C’est très bien de publier l’histoire d’une famille de chez-nous surtout que les noms me disent quelque chose car ma belle-mère était une Giasson une parenté sûrement avec ta grand-mère. La bisbille qui entoure les symboles d’autrefois avec les commentaires d’aujourd’hui sur ces symboles je trouve ça déplorable. Pour moi si j’apprends quelque chose que je ne sais pas sur l’histoire d’un autre temps ça me fait apprécier davantage mes ancêtres. Continue à nous partager ces moments d’histoire
Fort intéressant ce blogue. Hommage à cette grand-maman à l’énergie indomptable!
Très intéressante cette histoire, comme quoi la signification des symboles change au fil des ans. Tellement pertinent avec les débats sur la rectitude politique. Merci cher historien!
J’ai trouvé la lignée de ma belle mère (Jeanne Giasson) avec ta grand mère Marie Flore. Cette dernière était la fille de Napoléon Giasson qui lui était le frère de Esdras Giasson. Esdras était le père d’Alfred Giasson le père de Jeanne ma belle-mère. C’est vrai qu’il faut demander à nos grands parents, beaux parents de nous partager les noms de leurs ancêtres qu’ils ont connus ainsi vois-tu j’ai pu retracer la lignée avec ta grand mère.

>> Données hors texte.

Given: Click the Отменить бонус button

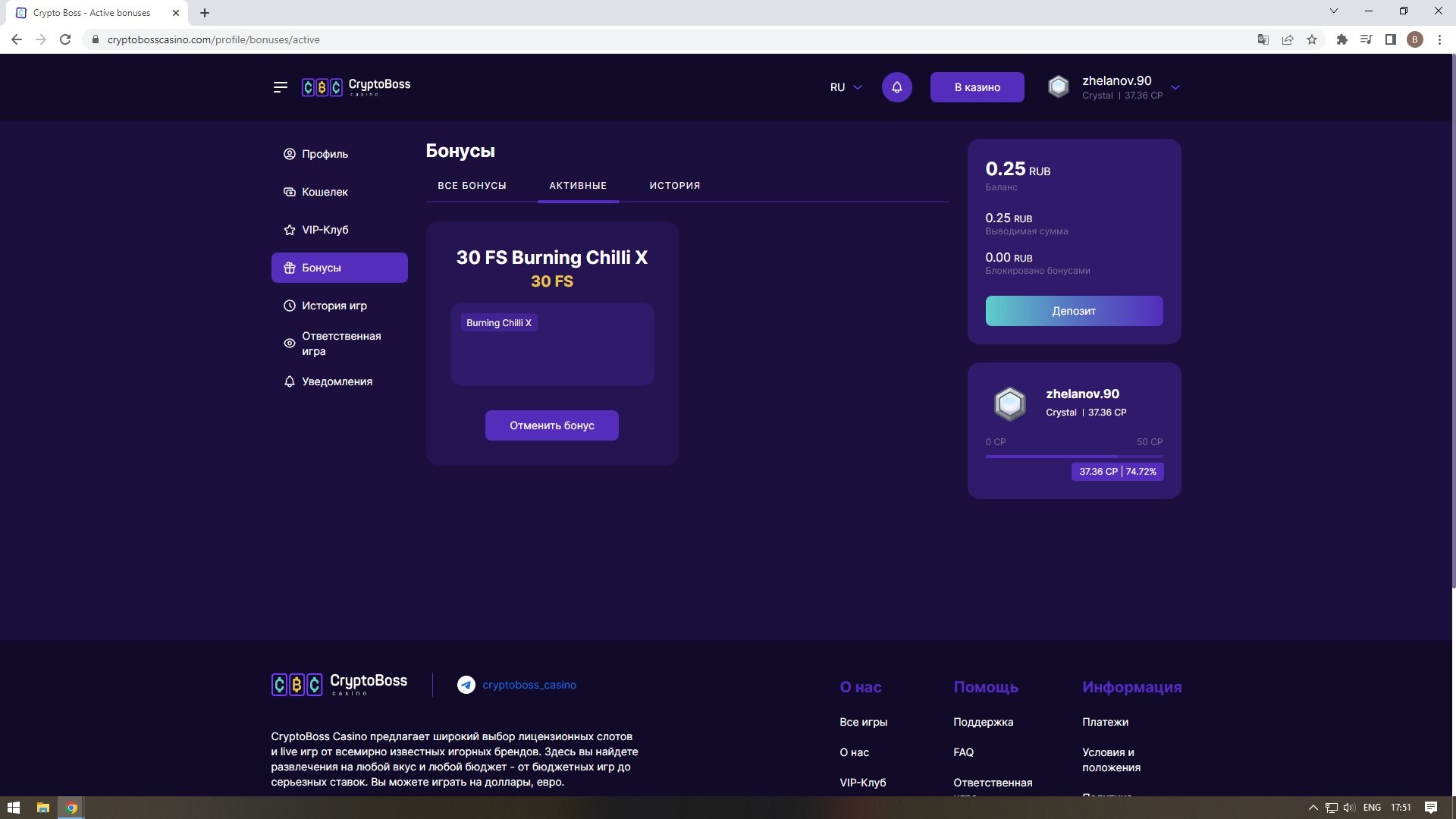Looking at the screenshot, I should click(x=551, y=425).
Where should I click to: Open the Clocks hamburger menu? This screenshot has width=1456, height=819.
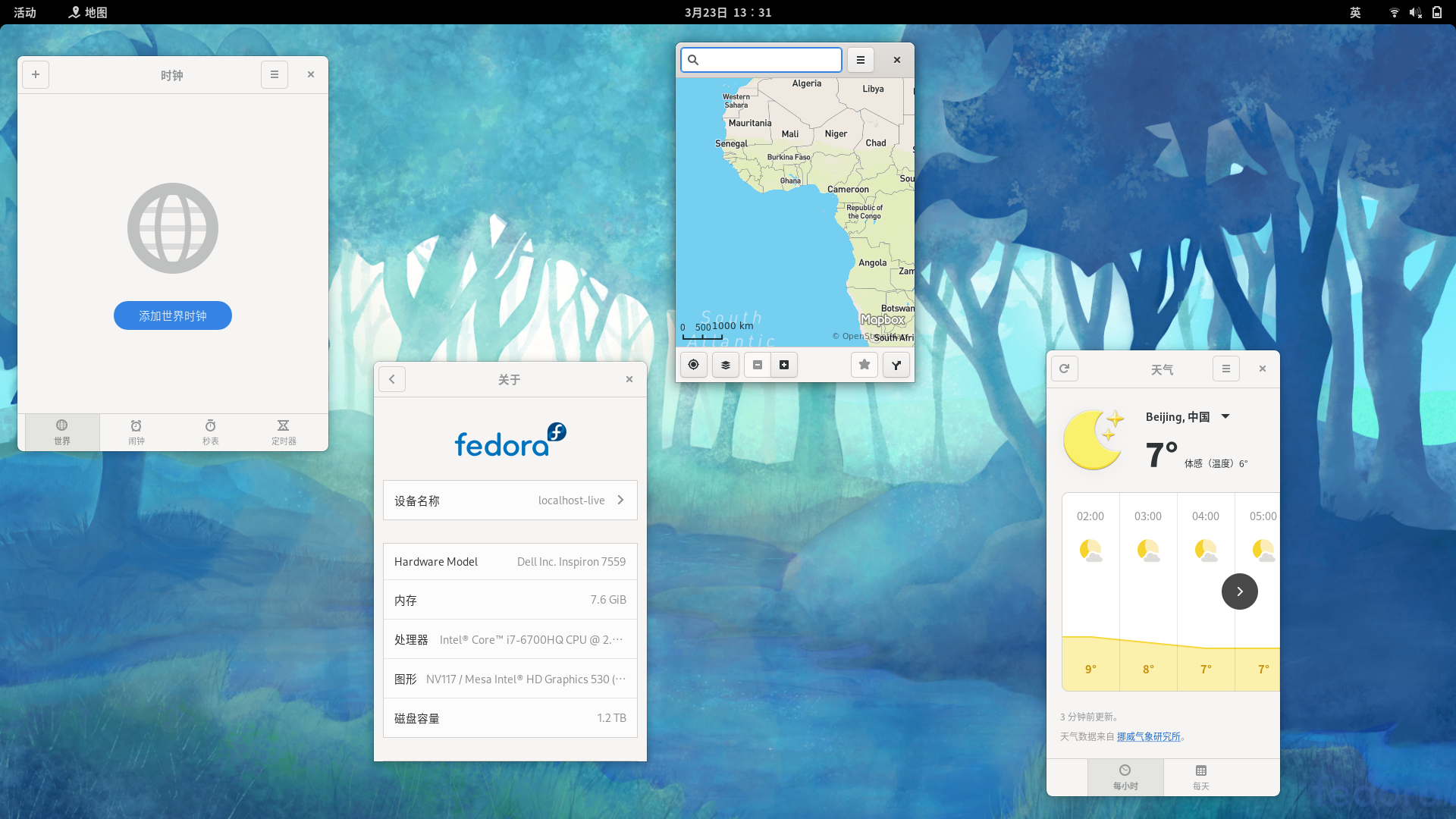(275, 74)
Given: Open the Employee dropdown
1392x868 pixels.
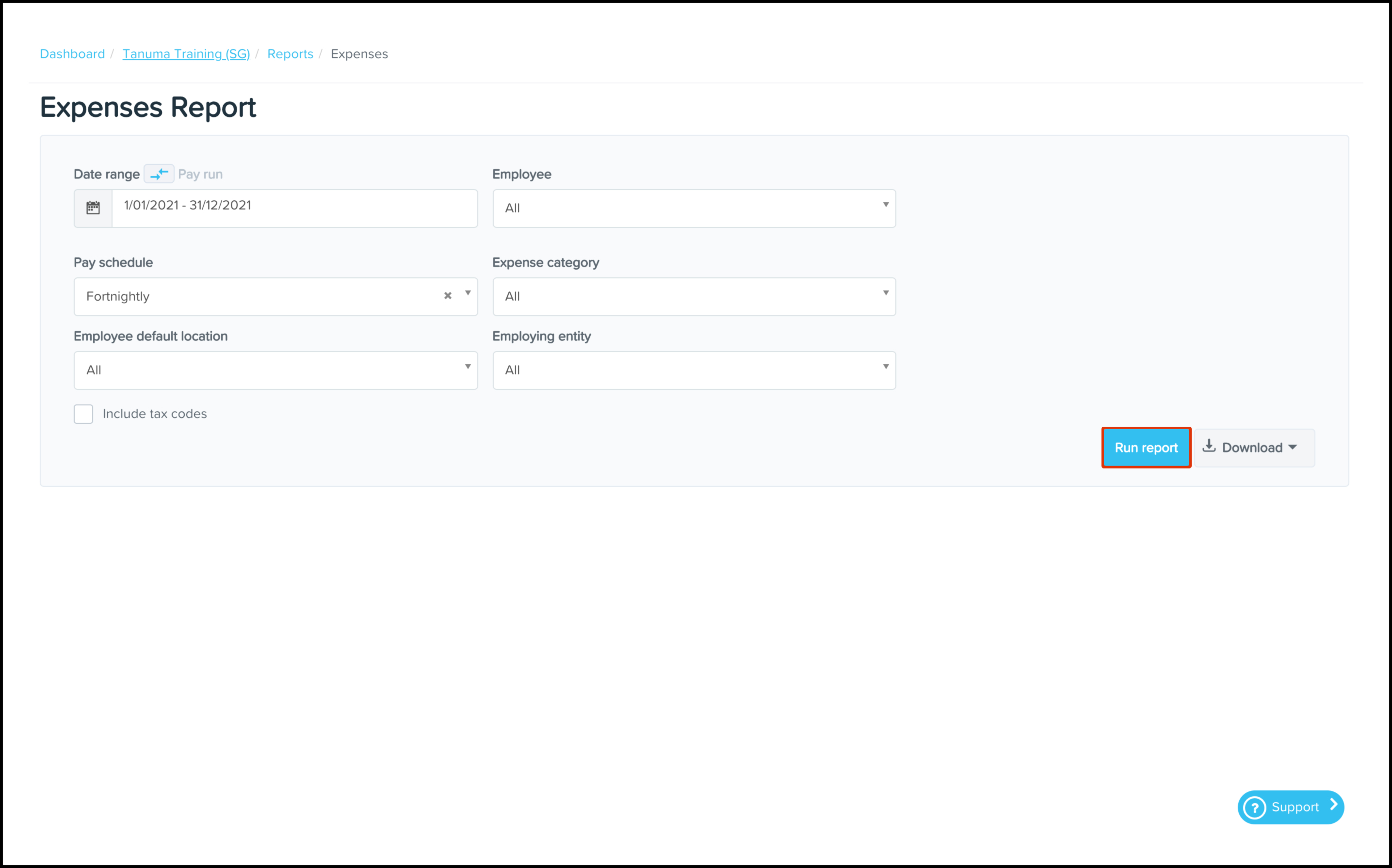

Jeanne Giasson et ma mère étaient petites-cousines.
À lire sur Wikipédia:
« Le svastika ou swastika, 卐, mot sanskrit dérivé de su (« bien ») et de asti (« il est ») (ka étant un suffixe adjectival), avec la variante orthographique sauvastika parfois attribuée à son symétrique 卍, est un symbole que l’on retrouve en Europe (y compris dans l’art chrétien), en Afrique, en Océanie, aux Amériques (Amérique précolombienne chez les Mayas et amérindiens Navajos et Kunas) et en Asie jusqu’en Extrême-Orient. Il apparaît à l’époque néolithique pour la première fois dans la préécriture de la culture de Vinča. Cette ubiquité temporelle et spatiale lui a parfois valu le nom de « symbole universel ». On peut le décrire comme une croix composée de quatre potences prenant chacune la forme d’un gamma grec en capitale (Γ), d’où le nom de croix gammée qui lui est parfois donné. »
- https://fr.wikipedia.org/wiki/Svastika
Dans le même article:
« Pour René Guénon, le mouvement circulaire exprimé par ce symbole est utilisé pour mettre en évidence l’axe de la figure, seule partie immobile et symbole de l’immuabilité d’un principe transcendant. Affirmant que cette croix doit être considérée comme une figure horizontale il y voit un « signe du Pôle », qui serait un des symboles les plus anciens de la « tradition primordiale », d’origine polaire et mère de toutes les autres traditions. Ce symbole aurait ainsi été conservé, en oubliant plus ou moins son sens, par les religions actuelles. Pour lui, le sens de rotation n’a pas d’importance dans ce symbolisme et peut être considéré comme la vision d’un même objet par une face ou par l’autre. Quant au terme de « sauvastika » il n’y voit qu’un adjectif dérivé de « svastika » qui désigne simplement, en sanscrit, ce qui a un rapport avec ce symbole. »
Il faut comprendre le « Pôle » non comme le pôle nord ou sud (sinon symboliquement) mais comme le centre d’un Monde.
J’imagine que pour nos modernes censeurs, les Mayas étaient des racistes (nazis) systémiques qui n’en étaient pas conscient.